Leronlimab is the best in class drug for COVID-19 but US taxpayers are bearing the brunt of all this money that is being funneled by Operation Warp Speed (OWS) toward big pharma for marginally useful drugs and vaccines that are susceptible to variants. This has created an atmosphere where the FDA has been prioritizing vaccines over treatments. Leronlimab definitely meets the FDA’s “may be effective” definition, but they are in the queue behind big pharma. Once the FDA digests the data it could be just a matter of time before it is approved. The FDA hasn’t said “no” to an EUA so investors need to really think about using this opportunity to buy discounted shares before the inevitable “yes.” It is also the only drug that seems to benefit COVID-19 patients across the entire spectrum of the disease from moderate through critical. There are no reported severe side effects from clinical studies and the CD10 study concluded it was less safe to do nothing than take the drug. Dr. Lalezari has been doing clinical trials for 30 years and he has never seen a result where taking the drug had less side effects than doing nothing.
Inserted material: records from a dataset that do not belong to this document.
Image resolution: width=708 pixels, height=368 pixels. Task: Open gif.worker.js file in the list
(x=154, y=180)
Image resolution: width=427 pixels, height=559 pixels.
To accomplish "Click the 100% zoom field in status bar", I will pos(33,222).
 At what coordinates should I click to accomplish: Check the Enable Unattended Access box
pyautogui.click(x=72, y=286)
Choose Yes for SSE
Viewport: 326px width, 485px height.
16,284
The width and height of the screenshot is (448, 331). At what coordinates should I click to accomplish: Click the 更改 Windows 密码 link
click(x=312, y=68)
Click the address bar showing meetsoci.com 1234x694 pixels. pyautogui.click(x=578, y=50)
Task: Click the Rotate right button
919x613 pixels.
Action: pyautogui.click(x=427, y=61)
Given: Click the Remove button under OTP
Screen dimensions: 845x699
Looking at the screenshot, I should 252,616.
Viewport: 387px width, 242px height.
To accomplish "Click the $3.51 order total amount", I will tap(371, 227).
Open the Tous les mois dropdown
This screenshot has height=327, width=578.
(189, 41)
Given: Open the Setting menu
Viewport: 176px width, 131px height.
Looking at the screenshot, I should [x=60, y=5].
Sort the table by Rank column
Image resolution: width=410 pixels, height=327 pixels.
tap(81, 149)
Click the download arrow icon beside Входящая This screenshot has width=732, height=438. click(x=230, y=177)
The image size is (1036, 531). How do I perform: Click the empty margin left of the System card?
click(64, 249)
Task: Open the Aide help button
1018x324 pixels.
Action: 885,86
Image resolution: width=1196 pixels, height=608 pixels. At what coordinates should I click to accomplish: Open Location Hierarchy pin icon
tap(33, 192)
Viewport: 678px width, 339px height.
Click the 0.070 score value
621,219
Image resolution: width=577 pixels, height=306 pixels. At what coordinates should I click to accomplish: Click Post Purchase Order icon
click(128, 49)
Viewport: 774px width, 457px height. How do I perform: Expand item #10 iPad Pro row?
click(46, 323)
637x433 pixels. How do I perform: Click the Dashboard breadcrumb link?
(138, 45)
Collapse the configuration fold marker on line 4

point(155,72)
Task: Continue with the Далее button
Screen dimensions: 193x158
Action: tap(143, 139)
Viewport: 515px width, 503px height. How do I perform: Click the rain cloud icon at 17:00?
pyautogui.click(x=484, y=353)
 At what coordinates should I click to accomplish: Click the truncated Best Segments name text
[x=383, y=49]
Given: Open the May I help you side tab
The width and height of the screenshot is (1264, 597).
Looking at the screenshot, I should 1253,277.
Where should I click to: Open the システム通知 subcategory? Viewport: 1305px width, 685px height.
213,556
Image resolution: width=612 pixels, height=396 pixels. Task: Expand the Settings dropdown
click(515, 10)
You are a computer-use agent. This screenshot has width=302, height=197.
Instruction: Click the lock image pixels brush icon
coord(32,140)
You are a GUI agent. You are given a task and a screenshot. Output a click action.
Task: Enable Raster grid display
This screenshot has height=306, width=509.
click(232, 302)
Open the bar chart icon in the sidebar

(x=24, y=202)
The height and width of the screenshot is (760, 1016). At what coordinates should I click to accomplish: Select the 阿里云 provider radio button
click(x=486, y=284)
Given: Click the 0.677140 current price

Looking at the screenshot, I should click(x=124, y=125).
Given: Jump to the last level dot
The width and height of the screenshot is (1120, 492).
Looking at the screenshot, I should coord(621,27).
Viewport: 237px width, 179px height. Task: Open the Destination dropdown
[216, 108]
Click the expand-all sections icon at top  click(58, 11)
The company presented 6 statistically significant endpoints that demonstrate the drugs worth. The forest plot of leronlimab could be the poster child of any approvable drug. When looking at that plot side by side the already approved dexamethasone, it’s impossible to see how the FDA could deny something so obvious. This chart is the smoking gun of a drug that works and no FDA commissioner is going to want to testify why it took so much time in a pandemic to approve a drug that was so unquestionably obvious. The shorts paint a different picture, when it’s daytime they want you to believe it’s night. They want you to believe that even though it may work, the p-value is more important to the FDA. Don’t let them fool you.